Mr. Modi’s speech got much praise, and was received very well by all lawmakers. In terms of concrete objectives though, what do you think his visit achieved.
Prime Minister Modi, has won the hearts of the people of Nepal. Look at how they lined up to see him on the streets, what more can you ask for? He has said he wishes to see a peaceful Nepal, a stable Nepal, a democratic Nepal with a constitution completed. What more could we ask for?
Even so, two key agreements, expected to be signed during his visit: the Power Trade Agreement and the Project Development Agreement, could not be signed. Are you disappointed?
We are all very disappointed. We tried very hard till the last minute to have a consensus and to sign the agreements, but were unable to. Who to blame? All of us are to blame, this isn’t India’s fault. But we are hopeful all our parties will come together to agree to the PTA and PDA, so they can be signed when Mr. Modi comes to Nepal next for the SAARC summit in November. Even on the SAARC front, I am very hopeful that the summit Nepal will host will begin a new era in SAARC ties. The future is very hopeful.
India and Nepal have now agreed to renegotiate the 1950 Peace and Friendship Treaty. Would you accept the demand of Indian parties that Nepal must also give Indian citizens the same rights given to Nepali citizens in India?

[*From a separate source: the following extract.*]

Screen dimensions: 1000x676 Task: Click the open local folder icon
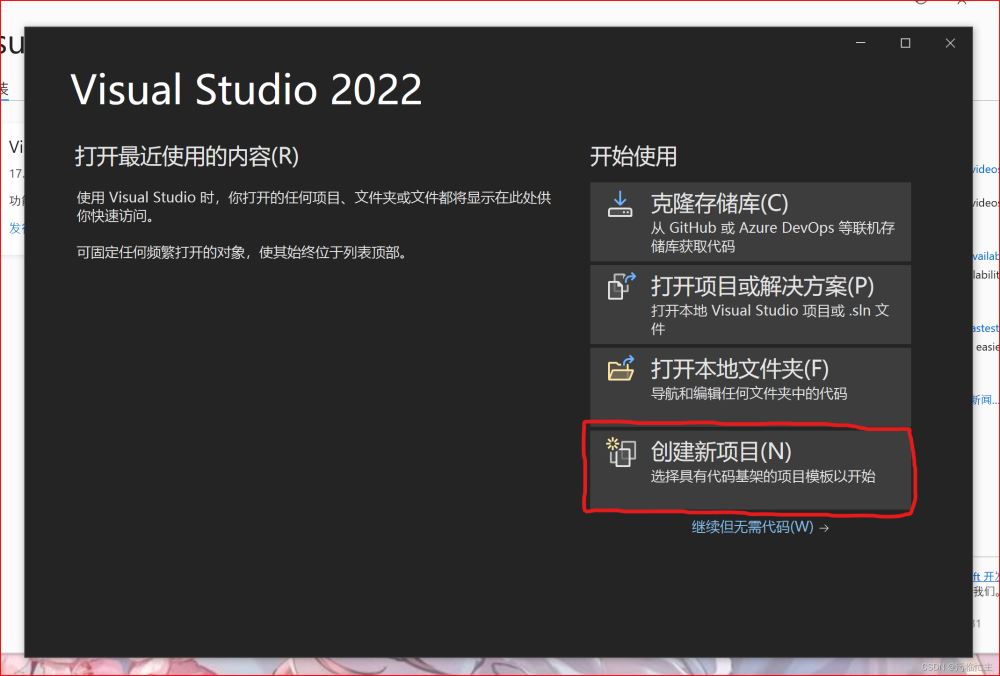pyautogui.click(x=621, y=369)
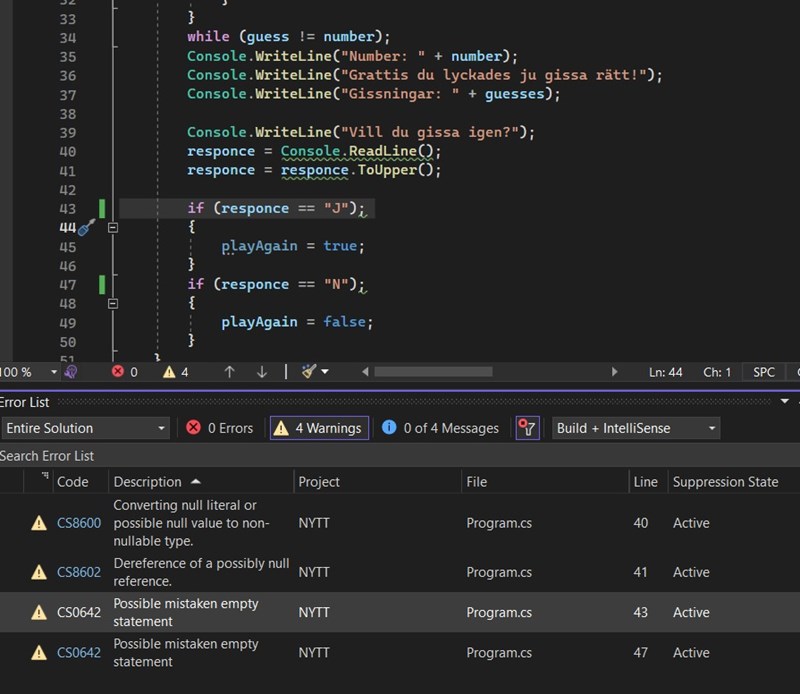Open the CS8602 error code link

click(79, 572)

I have not yet thought through what Nepal would like, or agree to in the Treaty. When that time comes, we will definitely take everyone on board before deciding.

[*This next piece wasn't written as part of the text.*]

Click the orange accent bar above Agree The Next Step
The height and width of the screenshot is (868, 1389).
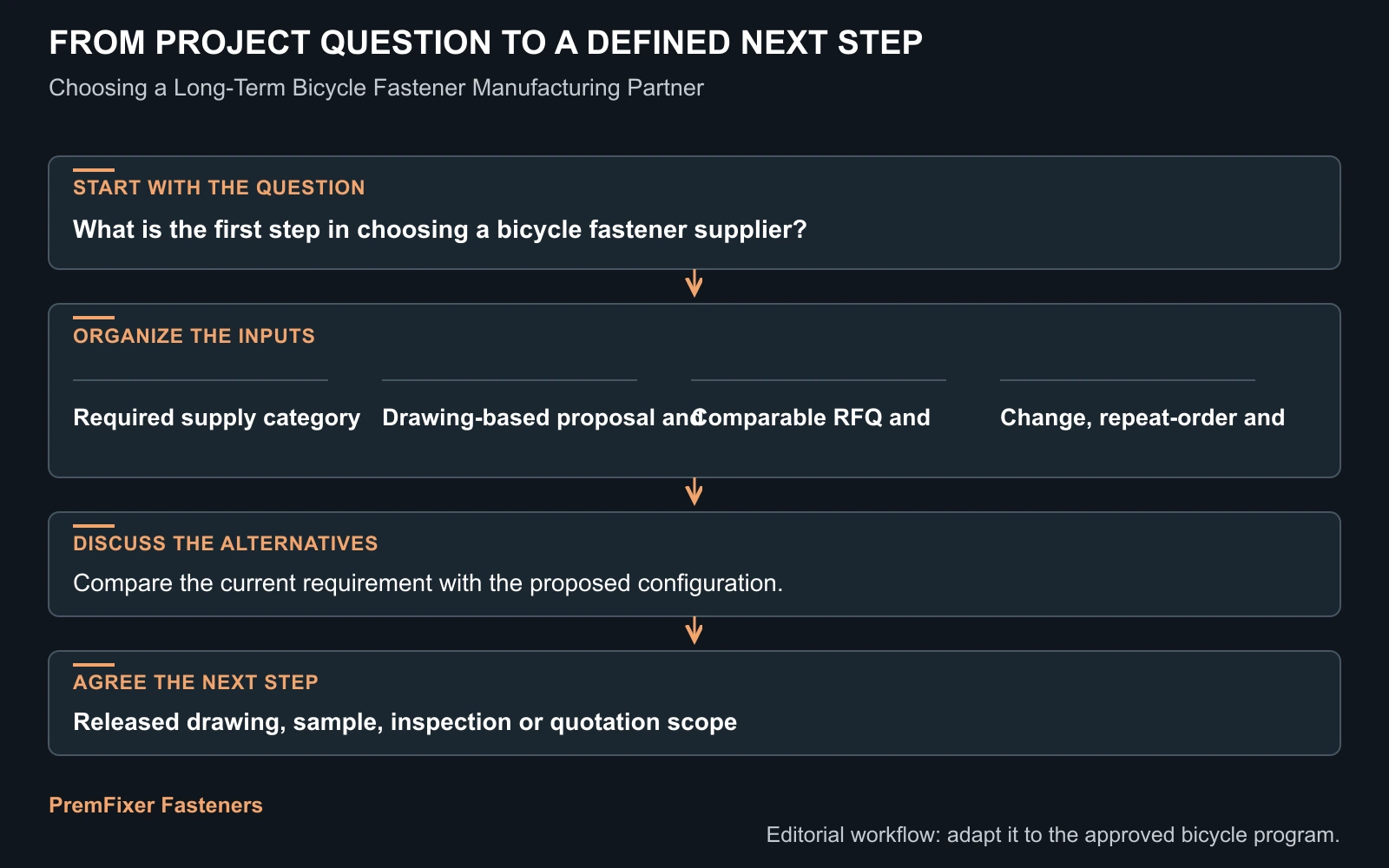tap(94, 665)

The Congress party in India has made a strong statement in this regard....
Yes and we are aware of the concerns from India. It will be looked at when the question comes up.
When meeting Mr. Modi, every party here has raised concerns on the delay in project implementations. On the one hand, many accuse India of a “big brother” attitude, on the other they say India doesn’t take enough interest. Do you think Mr. Modi was able to reassure you?

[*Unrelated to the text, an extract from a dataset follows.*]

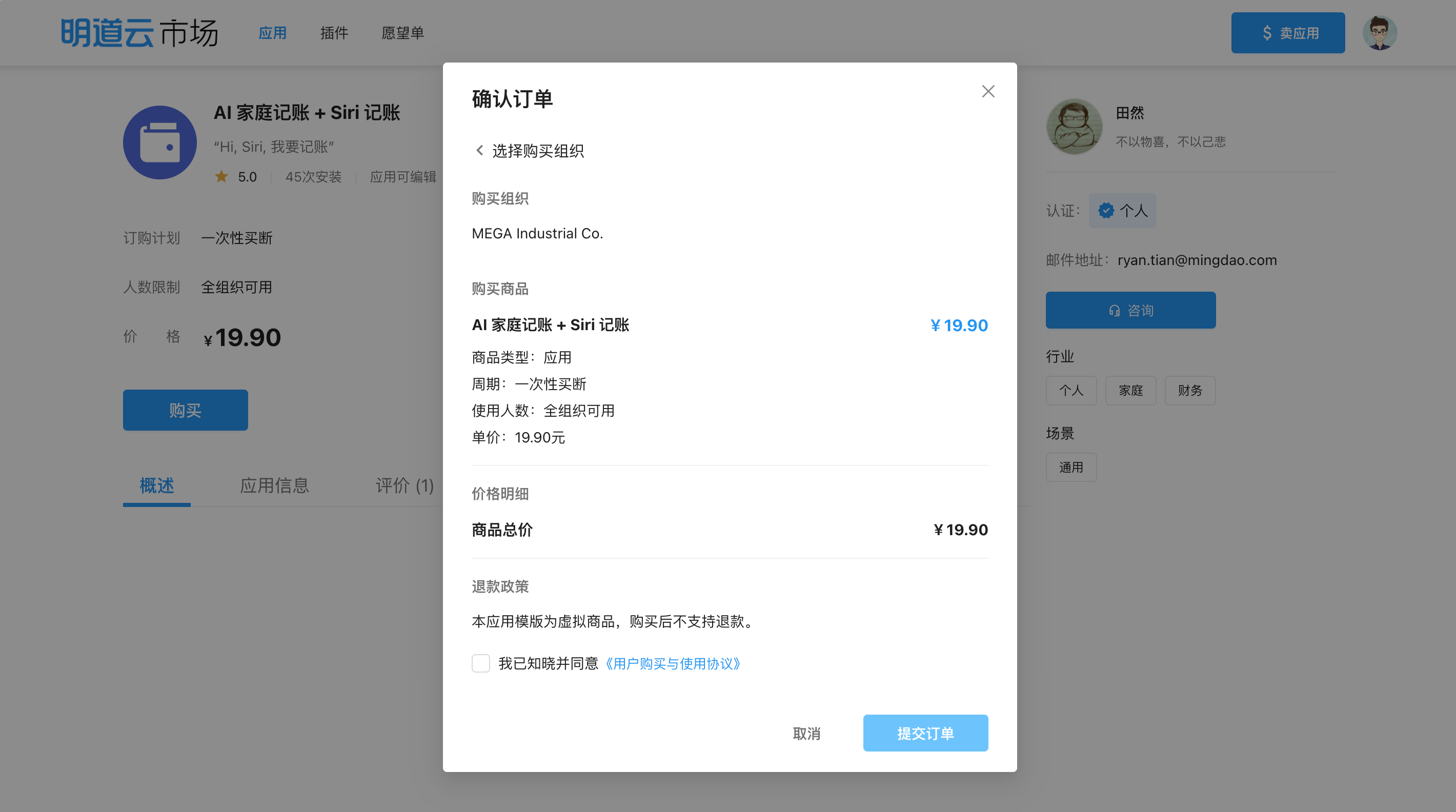Open the 用户购买与使用协议 link
1456x812 pixels.
673,663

I think his visit, and his words have gone a long way in rebuilding trust here in Nepal. As far as project delays are concerned, well that happens on both sides.
You have now agreed to timelines: 45 days for the PDA&PTA, One year for the Pancheshwar dam terms of reference, and expediting roads, transmission lines etc. What happens if these deadlines are missed?
Well both India and Nepal’s government’s credibility will suffer if these projects don’t happen as we have now agreed. But I am very hopeful that a new beginning has been made and the power and infrastructure projects will happen.
What do you say to those in India who worry about Nepal’s perceived tilt to China? That China is building up infrastructure along your borders, winning contracts and that Chinese goods have an easier flow into Nepal?
I would say that concern is ridiculous. After all, even when Mr. Modi was Gujarat Chief Minister, didn’t he visit China and negotiate for business? When he goes to US next month, will he not discuss agreements? Then why worry about Nepal’s relations with China?
Finally, Mr. Modi spoke about the need to finish the task of writing Nepal’s constitution. How confident are you that this can be completed by January 2015?
I am 100% confident our constitution will be ready by the January 2015 deadline. The constitution is our first priority, and we are working with all parties on this. I have no doubt whatsoever that it will be completed.